De plus en plus, la menace est prise au sérieux sur le continent. Pour preuve, Benoît Grunemwald invite à se souvenir de l’intervention du Président sénégalais Macky Sall, le 24 octobre 2022, lors du Forum de Dakar sur la paix et la sécurité en Afrique. Macky Sall déclarait : « les dérives du numérique constituent aujourd’hui l’une des menaces les plus sérieuses à la paix, à la sécurité et à la stabilité de nos pays ; menacés d’autant plus difficiles à combattre qu’elles sont diffuses et protéiformes.»
Les récentes attaques subies par le pays viennent confirmer cette inquiétude quelques mois plus tard.
« Comment ne pas le croire lorsque l’on constate que les cyberattaques concernent tout le monde, touchant des structures aussi différentes que le régulateur des télécoms sénégalais, des hôpitaux ou encore des opérateurs en charge de la distribution d’eau, d’électricité ou d’énergie », se demande donc l’expert cybersécurité chez ESET France et Afrique francophone ? Si l’on enregistre en moyenne 1164 attaques par semaine dans le monde, l’Afrique en enregistre à elle seule 1848. De quoi prouver une fois encore que l’Afrique est une cible stratégique « à protéger pour protéger le monde entier », explique Benoît Grunemwald.

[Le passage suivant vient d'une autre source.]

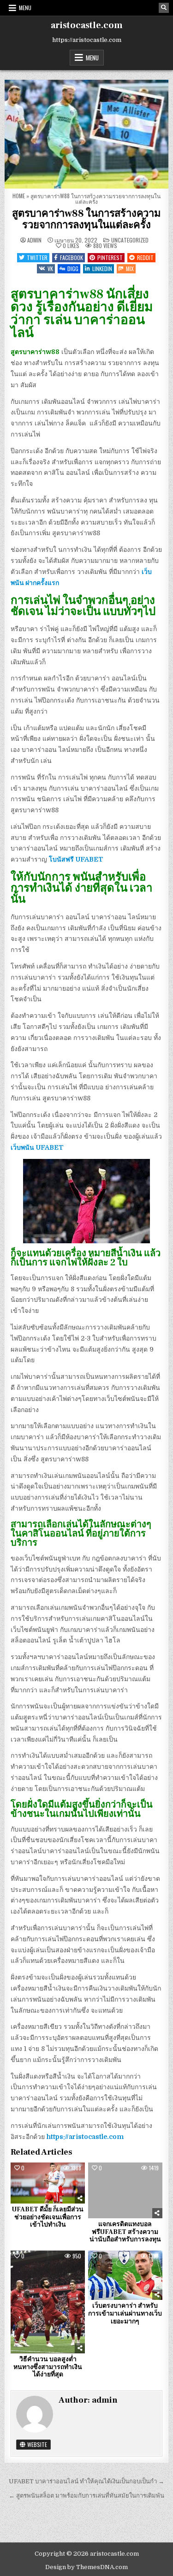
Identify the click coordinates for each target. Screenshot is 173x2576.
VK (50, 268)
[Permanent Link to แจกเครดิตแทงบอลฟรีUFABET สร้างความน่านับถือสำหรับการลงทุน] (125, 2190)
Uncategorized (130, 240)
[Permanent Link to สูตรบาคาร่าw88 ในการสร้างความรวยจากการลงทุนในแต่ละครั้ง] (86, 134)
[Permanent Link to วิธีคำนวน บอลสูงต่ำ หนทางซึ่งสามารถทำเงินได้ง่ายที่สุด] (48, 2302)
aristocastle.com (87, 25)
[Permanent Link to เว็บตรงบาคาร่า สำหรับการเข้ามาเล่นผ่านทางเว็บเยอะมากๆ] (125, 2275)
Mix (130, 268)
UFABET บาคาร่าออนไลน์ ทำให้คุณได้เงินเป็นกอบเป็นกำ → (86, 2481)
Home (18, 196)
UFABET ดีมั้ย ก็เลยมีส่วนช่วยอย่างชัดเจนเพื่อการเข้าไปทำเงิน (48, 2217)
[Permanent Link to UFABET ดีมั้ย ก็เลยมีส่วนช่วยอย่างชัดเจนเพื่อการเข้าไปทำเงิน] (48, 2183)
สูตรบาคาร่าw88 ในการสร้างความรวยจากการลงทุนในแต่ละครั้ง (86, 219)
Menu (25, 8)
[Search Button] (164, 8)
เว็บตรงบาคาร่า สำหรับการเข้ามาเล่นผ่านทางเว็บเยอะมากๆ (125, 2314)
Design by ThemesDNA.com (86, 2567)
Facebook (71, 257)
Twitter (37, 257)
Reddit (145, 257)
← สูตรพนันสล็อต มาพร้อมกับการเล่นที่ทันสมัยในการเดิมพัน (86, 2495)
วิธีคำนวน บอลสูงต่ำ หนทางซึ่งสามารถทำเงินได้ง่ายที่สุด (47, 2367)
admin (34, 240)
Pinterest (110, 257)
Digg (72, 268)
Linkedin (102, 268)
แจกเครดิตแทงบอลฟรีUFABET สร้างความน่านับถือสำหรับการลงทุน (125, 2232)
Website (36, 2444)
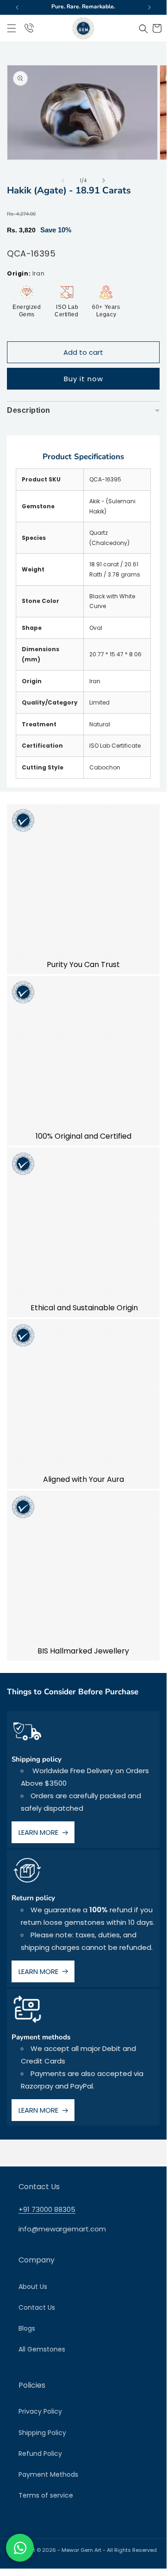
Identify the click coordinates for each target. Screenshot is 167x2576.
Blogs (27, 2328)
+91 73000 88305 (47, 2209)
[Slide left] (63, 180)
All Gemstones (42, 2349)
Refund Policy (40, 2453)
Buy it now (83, 379)
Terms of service (46, 2495)
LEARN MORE (38, 1832)
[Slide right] (103, 180)
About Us (33, 2286)
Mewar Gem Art (81, 2550)
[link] (83, 889)
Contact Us (37, 2307)
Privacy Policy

Le Maroc dans l’œil du cyclone
Pour Benoît Grunemwald, la question est vite connue à la lumière du « rapport rédigé par le Bureau africain des opérations de lutte contre la cybercriminalité d’Interpol qui classe le Royaume comme celui le plus touché par les chevaux de Troie bancaires et Stealers.»

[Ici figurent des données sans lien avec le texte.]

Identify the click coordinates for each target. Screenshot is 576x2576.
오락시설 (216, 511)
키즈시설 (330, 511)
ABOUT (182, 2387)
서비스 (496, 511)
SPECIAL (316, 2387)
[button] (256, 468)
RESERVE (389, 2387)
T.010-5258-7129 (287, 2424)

L’expert en cybersécurité renvoie aux données publiées par le même rapport sur le pays : deuxième pays du continent le plus visé par les rançongiciels ; près de 19 000 potentiels logiciels malveillants identifiés dans le pays. Des données bien loin de celles d’autres pays où la menace reste également forte comme l’Afrique du Sud (6 560 détections), le Nigéria (5 366 détections), le Cameroun (1 462 détections) et l’Algérie (691 détections). L’adoption du numérique poursuit sa forte croissance, bénéficiant aux services financiers et commerce en ligne, dont les applications sur smartphones en sont l’un des leviers. Largement utilisés à travers le monde, et plutôt efficaces, les logiciels et techniques de vols d’informations personnelles se répandent naturellement en conséquence. Tout comme sur les autres continents, les usages des utilisateurs doivent s’adapter, non seulement à l’utilisation de ces nouveaux outils, mais également à l’hygiène de sécurité numérique afférente.
La problématique de la cybersécurité est donc réelle sur le continent africain. Pour Benoît Grunemwald, il est clair que « l’Afrique est au cœur des cyberattaques mondiales ». Il insiste : « aujourd’hui, il est impossible de considérer le continent comme étant isolé du reste de la planète, bien au contraire ». Le continent subit avec virulence les cybermenaces. De quoi donc faire l’objet d’attention, explique l’expert.
Face à la réalité de la cybercriminalité sur le continent, Benoît Grunemwald soutient : « les éditeurs de solutions peuvent peser.» Ce, dans un cadre où la dynamique unitaire (à l’instar du RGPD européen) manquant encore pour mettre en place des mécanismes communs de protection comme les arsenaux juridiques, l’expert Cybersécurité ESET France et Afrique francophone recommande « la collaboration des Etats avec le secteur ». Pour lui, c’est la clé pour doter le continent de solutions de défenses qui répondent à ses besoins. « C’est grâce à cette collaboration que des réponses pourront être déployées, en lien avec des produits et services toujours plus professionnels et adaptés, conclut Benoît Grunemwald.